=== Verilen metin ===
◆ ◆ ◆ ◆ ◆ ◆ ◆
Nil'in Melikesi Asiye
Bugün yine güzel bir insan, bir Mısır prensesi, nâm ı diğer Nil'in melikesi, düştü satır aralarıma.. bir gül kadar zarif ve çekici, bir papatya kadar narin, aynı zamanda da geç gelen baharın ansızın bastıran soğuğuna aldırmadan dimdik duran nergis çiçekleri kadar da kararlı azimli ve dayanıklı.
Benim sözlerim onu anlatmaya, kalemim onu yazmaya yetmez zira Efendiler Efendisinden (sas) en üst derecede "Cennet kadınlarının en üstünleri Hatice Bint Huveylid, Fatıma Bint Muhammed, Meryem Bint İmran, Firavun’un karısı Âsiye Bint Muzahimdir.” (Ahmed B. Hanbel, Müsned, c.1.s 36; Hakim, Müstedrek, c.2, s 594) şeklinde övgü ve taltif almış bir hanım, bir eş, bir anne ve kışta yaşamış bir mü'min... Öyle ki İslam alimleri onun peygamber olup olmama ihtimalini bile konuşmuşlar aralarında.. o halde onu arzuhal ederken sürç i lisan olursa annem beni affetsin..
“Allah, inananlara da Firavun’un karısını örnek gösterdi…” (Tahrim, 11) diye bahseder Kur'an bu güzel insandan.. ismi geçmez, ama Hz Rasul'ün sözü ile Asiye'dir o.. gercek ismi midir, yoksa başkaldırısı ona sıfat mı olmuştur bilinmez.. Ama o, en zalim, en katı kalpli, en acımasız bir eşin yanında, Musa (as) gibi bir evlât yetiştiren bir annedir aynı zamanda. Kur’ân’da kendisinden “Ey Musa! Sevilmen ve benim nezaretimde yetiştirilmen için sana kendimden bir sevgi verdim” (Taha, 39) diyerek bahsedilen ve Hz. Musa’ya karşı kalbinde derin bir şefkat ve merhamet duyan, sonra da “Bu çocuk bana da sana da göz aydınlığı olsun, onu öldürmeyin. Belki bize faydası dokunur yahut onu evlat ediniriz” (Kasas, 9) diyerek Firavun’u ikna eden ve öldürülmesine engel olan insan.
◆ ◆ ◆ ◆ ◆ ◆ ◆
=== Verilen bilgiler ===
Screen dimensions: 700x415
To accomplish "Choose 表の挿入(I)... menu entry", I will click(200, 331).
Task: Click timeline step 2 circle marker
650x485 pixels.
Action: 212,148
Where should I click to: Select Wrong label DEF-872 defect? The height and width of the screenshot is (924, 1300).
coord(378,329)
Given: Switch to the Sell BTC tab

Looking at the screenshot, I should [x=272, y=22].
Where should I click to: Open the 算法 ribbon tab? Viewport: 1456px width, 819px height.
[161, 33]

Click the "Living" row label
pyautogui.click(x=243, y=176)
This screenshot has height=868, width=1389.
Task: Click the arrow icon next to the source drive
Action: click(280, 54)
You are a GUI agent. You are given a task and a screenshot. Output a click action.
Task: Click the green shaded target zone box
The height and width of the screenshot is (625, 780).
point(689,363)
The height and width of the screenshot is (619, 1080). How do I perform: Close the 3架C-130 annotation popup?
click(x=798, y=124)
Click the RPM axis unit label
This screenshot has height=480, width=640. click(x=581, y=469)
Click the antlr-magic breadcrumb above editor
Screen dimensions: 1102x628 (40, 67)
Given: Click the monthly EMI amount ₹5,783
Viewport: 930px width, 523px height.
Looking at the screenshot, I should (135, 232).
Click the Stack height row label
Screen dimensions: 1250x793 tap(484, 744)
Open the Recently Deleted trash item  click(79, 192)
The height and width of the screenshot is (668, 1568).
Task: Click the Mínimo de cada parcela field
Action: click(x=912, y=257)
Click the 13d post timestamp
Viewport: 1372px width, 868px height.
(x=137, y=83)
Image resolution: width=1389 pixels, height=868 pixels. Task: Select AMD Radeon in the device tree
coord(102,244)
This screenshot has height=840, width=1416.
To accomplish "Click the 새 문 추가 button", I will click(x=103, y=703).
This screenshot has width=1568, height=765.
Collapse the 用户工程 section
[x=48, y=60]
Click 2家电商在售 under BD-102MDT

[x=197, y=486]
◆ ◆ ◆ ◆ ◆ ◆ ◆
=== Yapılacak görevler ===
1) Asiye'yi anlatan metinde, Asiye'nin Firavun'u ikna ederken söylediği söz hangi sure ve ayete dayandırılıyor?
2) Asiye'yi anlatan metni son cümlesinden sonra devam ettirin.

=== Görevlerin yanıtları ===
1) Kasas suresi, 9. ayet.

2)
Firavun, Mısır hükümdarı! Asiye ise, Firavunun en sevdiği eşi.. Firavun, zulüm ve zorbalıkta haddini aşmış; Asiye ise şefkat ve merhamet dolu bir eş… Firavun kaba ve acımasız; Asiye nazik ve ince, fakat aynı zamanda zulüm ve inkar karşısında dik duruşun sembolü… Kadın olarak narin ve nahif bir yapıda olmasına rağmen, en yakını yani kocası olan Firavun’un zulmüne karşı dimdik durabilen, kalabalıklar içinde yalnız olsa da o, Rabbi’ni tercih edebilen bir yüce ruh.
Rivayetlerde büyük dedesinin Hz. Yusuf zamanında ona inanan Mısır kralı Velid olduğu ifade edilir. Firavun tarihin gördüğü eli kanlı zalimi, en büyük bozgunculardan biri olmasına rağmen, Hz. Asiye âdeta Hakk’ın bir lütfu olarak, belki de temiz soyunun hürmetine, bu kirlere hiç bulaşmamıştı. O el sürülmemiş bir nezafet, dürüstlük, iffet ve asalet timsaliydi. Yaşadığı sarayda, şehrinde ve ülkesinde büyük haksızlıklar ve fenalıklar yaşanırken, o kendini atalarından duyduğu güzellikleri yaşamaya adamış, şirke kapılarını kapatmış, tek başına bir ümmet gibiydi adeta. Eşinin yaptıklarından rahatsız oluyor ama onu vaz geçiremiyordu bir türlü. Kibri, gururu ve küfrü kör etmiş, kan bürümüştü eşinin gözlerini. Her şey bir yana 90 binden fazla çocuğun katili olmuştu eşi gözünün önünde.. Sadece içten içe yanıyor, üzülüyordu olup bitenlere..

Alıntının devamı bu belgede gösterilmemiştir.